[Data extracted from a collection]

____________________

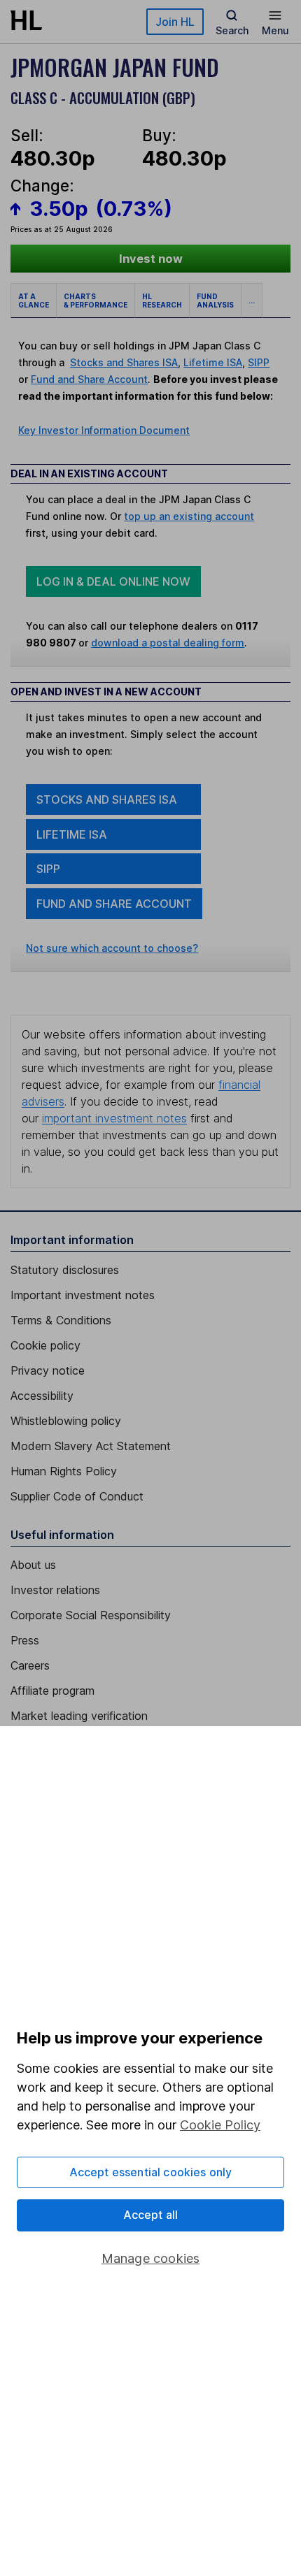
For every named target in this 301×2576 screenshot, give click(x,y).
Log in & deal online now (113, 581)
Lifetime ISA (212, 362)
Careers (30, 1665)
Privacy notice (47, 1370)
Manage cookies (151, 2258)
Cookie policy (45, 1345)
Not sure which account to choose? (112, 948)
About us (33, 1565)
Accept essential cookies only (150, 2172)
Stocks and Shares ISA (124, 362)
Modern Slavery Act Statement (90, 1446)
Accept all (150, 2215)
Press (24, 1640)
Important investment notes (82, 1295)
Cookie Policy (220, 2125)
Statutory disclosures (64, 1270)
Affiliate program (52, 1691)
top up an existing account (189, 516)
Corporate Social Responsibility (90, 1615)
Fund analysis (215, 300)
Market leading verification (79, 1716)
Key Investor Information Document (104, 430)
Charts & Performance (95, 300)
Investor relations (55, 1590)
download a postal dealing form (167, 643)
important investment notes (114, 1118)
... (251, 300)
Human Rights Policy (63, 1471)
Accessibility (42, 1396)
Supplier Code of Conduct (77, 1496)
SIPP (259, 362)
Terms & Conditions (60, 1320)
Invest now (151, 259)
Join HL (175, 22)
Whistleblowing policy (65, 1421)
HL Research (162, 300)
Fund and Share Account (89, 379)
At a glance (33, 300)
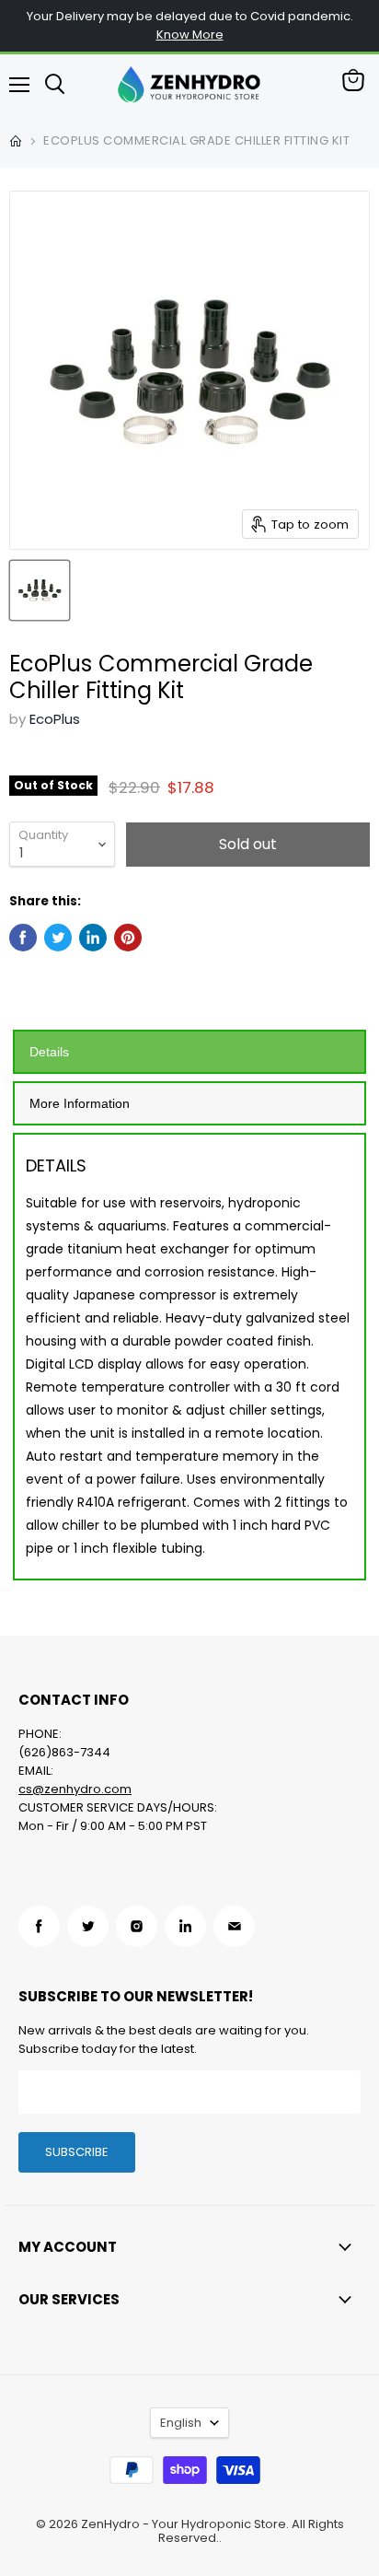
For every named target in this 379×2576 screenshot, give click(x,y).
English (180, 2422)
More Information (79, 1103)
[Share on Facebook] (23, 937)
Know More (190, 34)
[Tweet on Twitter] (58, 937)
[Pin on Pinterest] (128, 937)
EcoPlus (54, 719)
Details (49, 1051)
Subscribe (77, 2152)
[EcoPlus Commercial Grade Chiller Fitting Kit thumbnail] (39, 590)
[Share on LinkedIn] (93, 937)
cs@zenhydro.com (75, 1789)
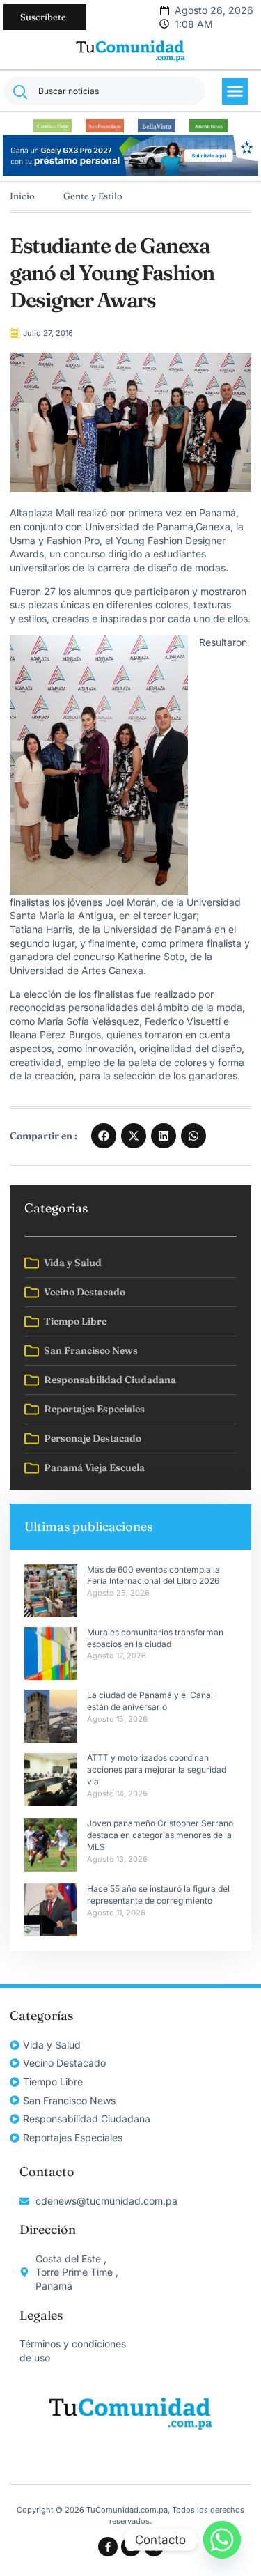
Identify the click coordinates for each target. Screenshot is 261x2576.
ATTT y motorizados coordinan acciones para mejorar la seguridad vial (156, 1769)
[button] (235, 91)
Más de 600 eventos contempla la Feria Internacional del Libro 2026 (153, 1575)
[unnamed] (131, 172)
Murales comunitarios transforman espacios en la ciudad (155, 1638)
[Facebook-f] (108, 2546)
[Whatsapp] (222, 2540)
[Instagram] (131, 2546)
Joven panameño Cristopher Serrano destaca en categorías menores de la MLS (160, 1835)
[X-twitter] (154, 2546)
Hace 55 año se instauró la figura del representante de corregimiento (158, 1894)
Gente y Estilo (92, 195)
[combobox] (104, 91)
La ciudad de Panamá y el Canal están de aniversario (150, 1701)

____________________

Your output should be only the lines from the line with "important investment notes (114, 1118)" through the end of the data, exactly as they stand, and no pictures.

important investment notes (114, 1118)
... (251, 300)
Human Rights Policy (63, 1471)
Accessibility (42, 1396)
Supplier Code of Conduct (77, 1496)
SIPP (259, 362)
Terms & Conditions (60, 1320)
Invest now (151, 259)
Join HL (175, 22)
Whistleblowing policy (65, 1421)
HL Research (162, 300)
Fund and Share Account (89, 379)
At a glance (33, 300)
For every named target in this 379×2576 screenshot, give click(x,y).
English (180, 2422)
More Information (79, 1103)
[Share on Facebook] (23, 937)
Know More (190, 34)
[Tweet on Twitter] (58, 937)
[Pin on Pinterest] (128, 937)
EcoPlus (54, 719)
Details (49, 1051)
Subscribe (77, 2152)
[EcoPlus Commercial Grade Chiller Fitting Kit thumbnail] (39, 590)
[Share on LinkedIn] (93, 937)
cs@zenhydro.com (75, 1789)
Identify the click coordinates for each target. Screenshot is 261x2576.
ATTT y motorizados coordinan acciones para mejorar la seguridad vial (156, 1769)
[button] (235, 91)
Más de 600 eventos contempla la Feria Internacional del Libro 2026 (153, 1575)
[unnamed] (131, 172)
Murales comunitarios transforman espacios en la ciudad (155, 1638)
[Facebook-f] (108, 2546)
[Whatsapp] (222, 2540)
[Instagram] (131, 2546)
Joven panameño Cristopher Serrano destaca en categorías menores de la MLS (160, 1835)
[X-twitter] (154, 2546)
Hace 55 año se instauró la figura del representante de corregimiento (158, 1894)
Gente y Estilo (92, 195)
[combobox] (104, 91)
La ciudad de Panamá y el Canal están de aniversario (150, 1701)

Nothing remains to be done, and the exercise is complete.